WR Ricky Seals-Jones will be a big part of the Texas A&M passing game if he's completely recovered from a knee injury that ended his freshman season early.
As the top-ranked recruit in Texas A&M's 2013 recruiting class, Seals-Jones arrived in College Station, Texas, with high expectations. In the Aggies' season-opening win against Rice, the 6-foot-5, 240-pound receiver showed a glimpse of why he was so highly regarded when he had a 71-yard touchdown in the victory.
However, Seals-Jones suffered a knee injury during that very play, which took him out of action the following week and allowed to play only sparingly in the Sept. 14 showdown against Alabama. Eventually, after some discussion with head coach Kevin Sumlin, Seals-Jones opted for surgery on the knee and sat out the remainder of the season.
So this spring, the Sealy (Texas) High School product will be one to watch for several reasons.
For starters, it will be worth seeing how he has rebounded from the knee injury and what type of condition he is in after sitting out the year. Going into the 2014 season, Seals-Jones figures to be a candidate for a starting job and a significant role in the Texas A&M passing game. He was already pushing players during training camp last preseason for playing time. With three of last year’s starters having moved on, that only increases Seals-Jones' chances at having a major role.

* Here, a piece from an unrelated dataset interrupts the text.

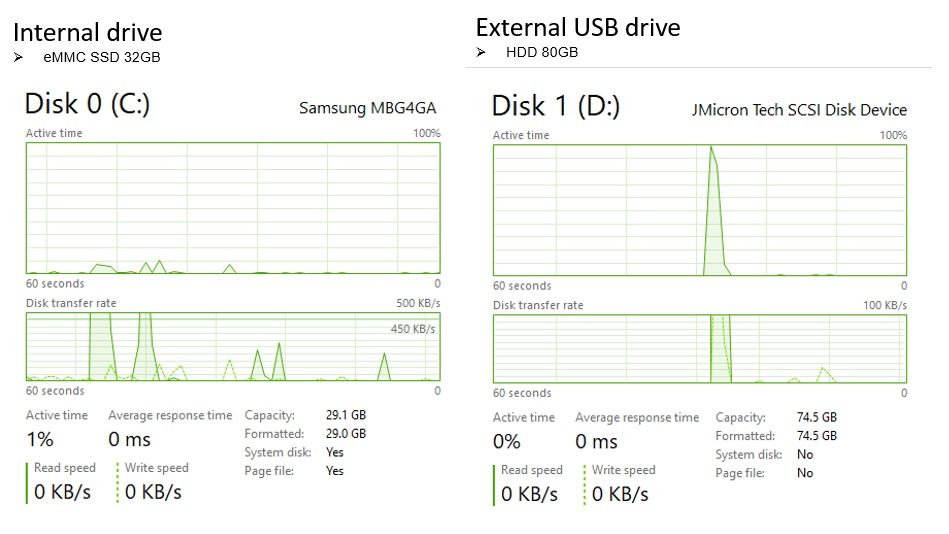Click the Disk 0 active time graph
The width and height of the screenshot is (949, 534).
pyautogui.click(x=233, y=208)
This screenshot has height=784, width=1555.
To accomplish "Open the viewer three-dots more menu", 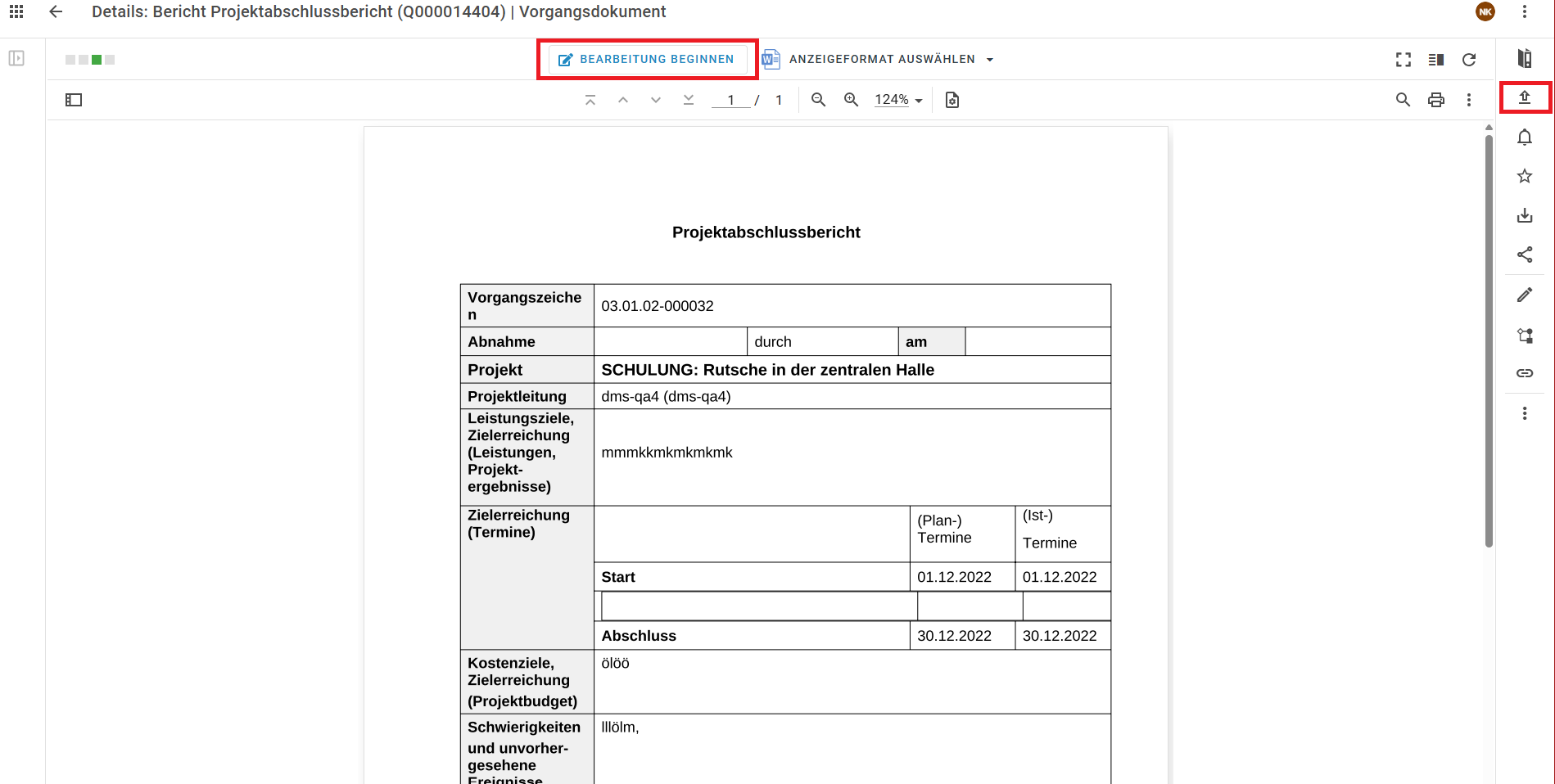I will 1468,100.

The other intriguing aspect to watch is where Seals-Jones will line up in the offense. Against Rice, he lined up as an inside receiver and spent much of training camp practicing at the Y receiver position. But will he also get some work as an outside receiver? That's a position he also practiced at during preseason camp last fall, and with outside receiver Mike Evans having declared for the NFL draft, Seals-Jones’ position is up in the air if the Aggies' offensive staff feels he's a better fit there.
Having spent much of his high school career at Sealy playing a multitude of positions, including quarterback, safety, receiver and punt returner, Seals-Jones acclimated well to the receiver position when he arrived in Aggieland and if he continues to improve, it stands to reason that he'll become an impact player this fall. And should the medical hardship waiver that Texas A&M applied for be approved (considering that Seals-Jones played in fewer than 30 percent of the A&M games and his injury was season-ending, it's highly likely that it does) then he'll regain his lost season and be classified as redshirt freshman this fall.
As the quarterback battle plays out into the fall between Kyle Allen, Kenny Hill and Matt Joeckel, whoever the winner is should have an inviting target to toss to in Seals-Jones. The rapport he builds with those three during spring ball will be worth watching.